Problem details –
Return each line of the records below that contains the word "computer".

(begin)

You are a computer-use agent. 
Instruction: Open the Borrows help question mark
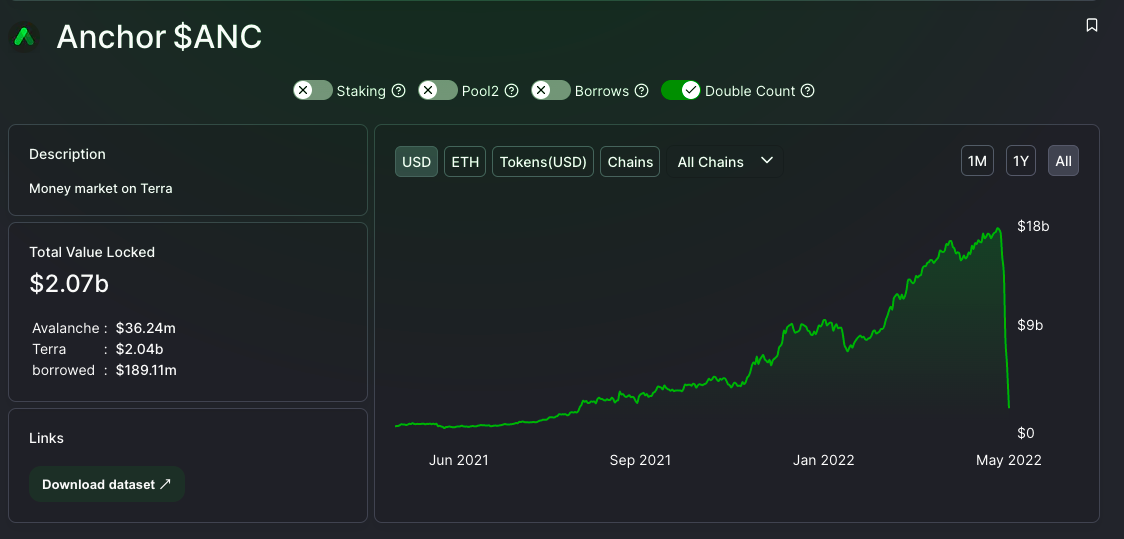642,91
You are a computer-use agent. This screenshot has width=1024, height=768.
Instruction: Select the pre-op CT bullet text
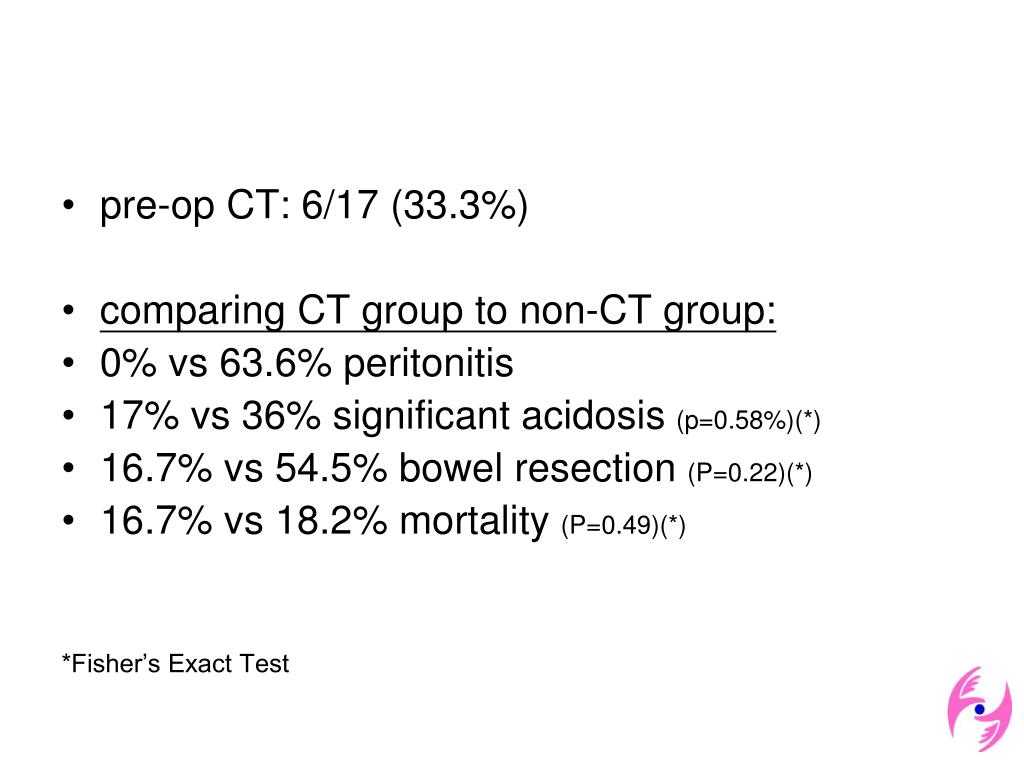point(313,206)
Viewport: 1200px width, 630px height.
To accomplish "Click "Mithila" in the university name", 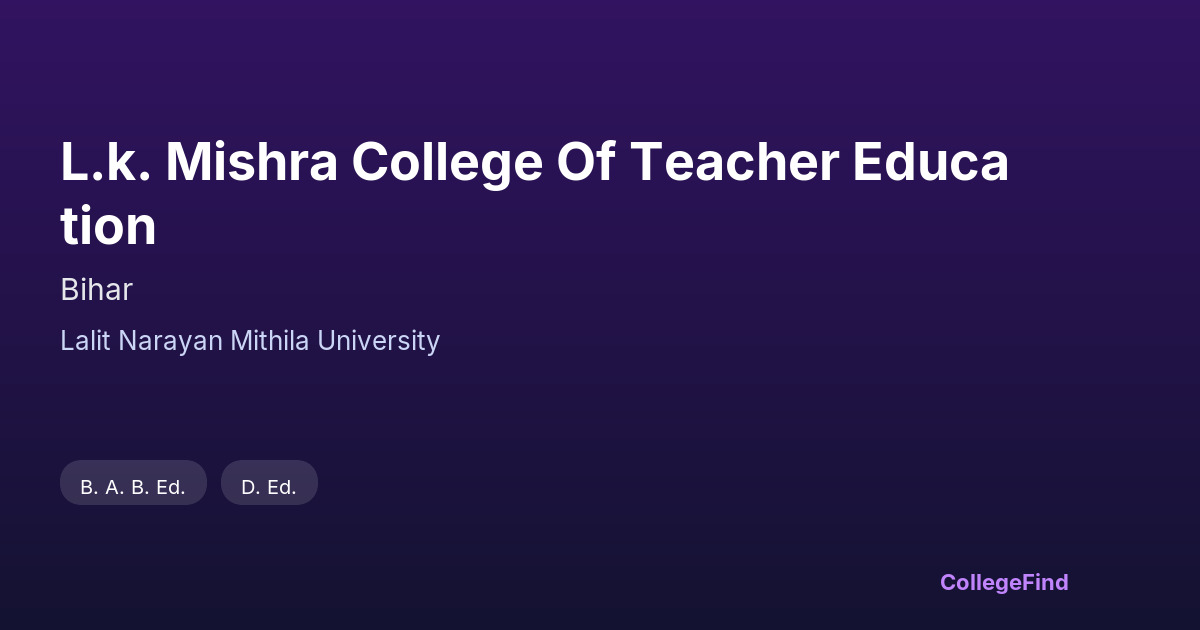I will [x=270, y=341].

(end)

Answer below –
You are a computer-use agent. 
You are a computer-use agent. This screenshot has width=1024, height=768.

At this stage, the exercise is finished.